In July 2012, Bojan Pajtić appointed Ješić vice president of the Government of Vojvodina and Provincial Secretary for Agriculture, Water Management and Forestry. He resigned from both posts in June 2014, following Pajtić's election as DS president.

Within the DS, Ješić headed the party's committee for agriculture, water management and forestry, as well as its Srem regional board, and was a vice president of the party from 2014 to 2016. He was elected to the National Assembly in the 2016 parliamentary election and served until 2020. He was among the DS members who opposed the party's decision to boycott the 2020 Serbian parliamentary election, later calling the boycott "a big mistake". He left the DS in 2023.

=== 2024 detention ===
On 5 November 2024, during a protest in Novi Sad following the Novi Sad railway station canopy collapse, Ješić was detained by police after trying to prevent the arrest of a young protester. He was released on 7 November, but turned himself in the next day after it was announced that he would be detained again. Lawyer Sead Spahović described him as a political prisoner. He was released again on 22 November. After his release, Ješić announced his return to active politics, calling it "the beginning of the end of the Vučić regime". On 27 November, in an interview with Vreme, he announced plans to form a new political organisation based in Novi Sad.

=== Solidarity ===
On 21 December 2024, Ješić presented the political initiative "Solidarity, Self-Defence, Liberation" (Solidarnost, samoodbrana, oslobođenje) at a public forum in Novi Sad attended by representatives of the opposition. The initiative was formally established as the Solidarity civic movement in February 2025.

Ahead of the 2026 Serbian parliamentary election, Solidarity formed the "European Serbia" coalition with the Party of Freedom and Justice (SSP) and Serbia Centre (SRCE), announced on 9 September 2026, with Marinika Tepić and Zdravko Ponoš as the list's leading figures. Ješić said the movement had achieved its political goal of ensuring that a pro-European list would run in the election. He said the coalition was open to cooperating with the Student List in election monitoring and in the post-election period, and argued that the two should not be enemies. Ješić was placed 186th on the list, while Solidarity's international secretary, former minister Jasna Matić, was among the first ten candidates.
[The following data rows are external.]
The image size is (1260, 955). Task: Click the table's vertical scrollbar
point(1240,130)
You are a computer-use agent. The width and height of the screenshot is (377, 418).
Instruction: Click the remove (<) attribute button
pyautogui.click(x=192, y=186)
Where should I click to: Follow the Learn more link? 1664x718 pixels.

During the campaign, Ješić said he regarded Solidarity as a partner of the student movement and hoped for a Student List victory, adding that the pro-European opposition would back the presidential candidate of the largest opposition list without conditions. On 24 September 2026, the anniversary of the 24 September 2000 elections that defeated Slobodan Milošević, Ješić, Dragan Đilas, Tepić and Ponoš signed a "Declaration for a European Serbia", pledging that the coalition would not cooperate with the Serbian Progressive Party after the election.

== Political positions ==
Ješić describes himself as left-wing. He opposes the rule of the Serbian Progressive Party, which he has called a "mafia pyramid".

=== Foreign policy ===
Ješić supports Serbia's accession to the European Union and the imposition of sanctions on Russia over its invasion of Ukraine.

=== Kosovo ===
Ješić has argued that the current status of Kosovo is the result of "absolutely wrong" Serbian policy over several decades, which in his view culminated in ethnic cleansing, war, military defeat and capitulation under the Kumanovo Agreement. He has called the proposed Community of Serb Municipalities a "quasi-institution", arguing that the rights of Kosovo Serbs are best protected through the OSCE and the Council of Europe.

== Personal life ==
Ješić lives in Novi Sad. His brother, Vladimir Ješić, is a journalist.